Oh sayang, jangan menangis di hadapanku, karena itu membuatku bingung. Itu membuatku seperti mayat hidup, membuatku seperti tidak punya tanah. Itu membuatku sangat lemah, sangat lemah, sangat lemah. Itu membuatku menangis dan menangis di hatiku. Kamu adalah satu-satunya peganganku. Kamu adalah satu-satunya kekuatanku. Kamu adalah satu-satunya harapanku. Jangan membuatku lemah dan jangan membuatku tidak punya harapan dalam hidup. Ingatlah selalu: kamu adalah satu-satunya cintaku. Aku hidup di dalam dirimu, dan kamu hidup di dalam diriku.
Sekali lagi: Dalam menulis pidato ini (17 Agustus) aku memusatkan pikiranku secara intens pada apa yang akan kukatakan kepada masyarakat, dan padamu. Ku ulangi, kamu adalah inspirasiku, kamu adalah bintang terang yang menyinariku.
Tie, adikku yang cantik, istriku terakhir, hanya dirimu peganganku, hanya dirimu belahan jiwaku.
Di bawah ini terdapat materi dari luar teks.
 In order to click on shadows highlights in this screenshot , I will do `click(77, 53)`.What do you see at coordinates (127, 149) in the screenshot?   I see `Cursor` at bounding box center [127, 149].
Sudah ya orang cantik. Pipiku tertempel di pipimu, bibirku tertempel di bibirmu, hatiku tertempel di hatimu.
Mas Soekarno”)
Soekarno juga sangat menyanjung Hariyatie. Seperti terlihat pada tulisan berikut ini:
“Sedela sedela aku kepingin marani kowe, kepingin nelpon. Sedela kepingin weruh rupa adjengmu, senadjan ta mung saktleraman”.
(Sebentar sebentar aku ingin mendatangimu, kepingin menelpon mu. Sebentar sebentar ingin melihat wajah cantikmu. Meskipun hanya sebentar.)
“Jen kowe Lunga senadjan sedela, aku bakal sedih bingung mbokmenawa kaja botjah tjilik nangis mrana mrene nggoleki mbok’e”.
(Jika dirimu pergi meski pun sebentar, aku pasti sedih bingung bagai anak kecil yang menangis merengek mencari ibunya).
Masih banyak surat pribadi Soekarno untuk Hariyatie yang masih disimpan Enny Wishnu Wardhani di rumahnya. Sebagian dipajang di tembok rumah, sebagian disimpan di album. (*)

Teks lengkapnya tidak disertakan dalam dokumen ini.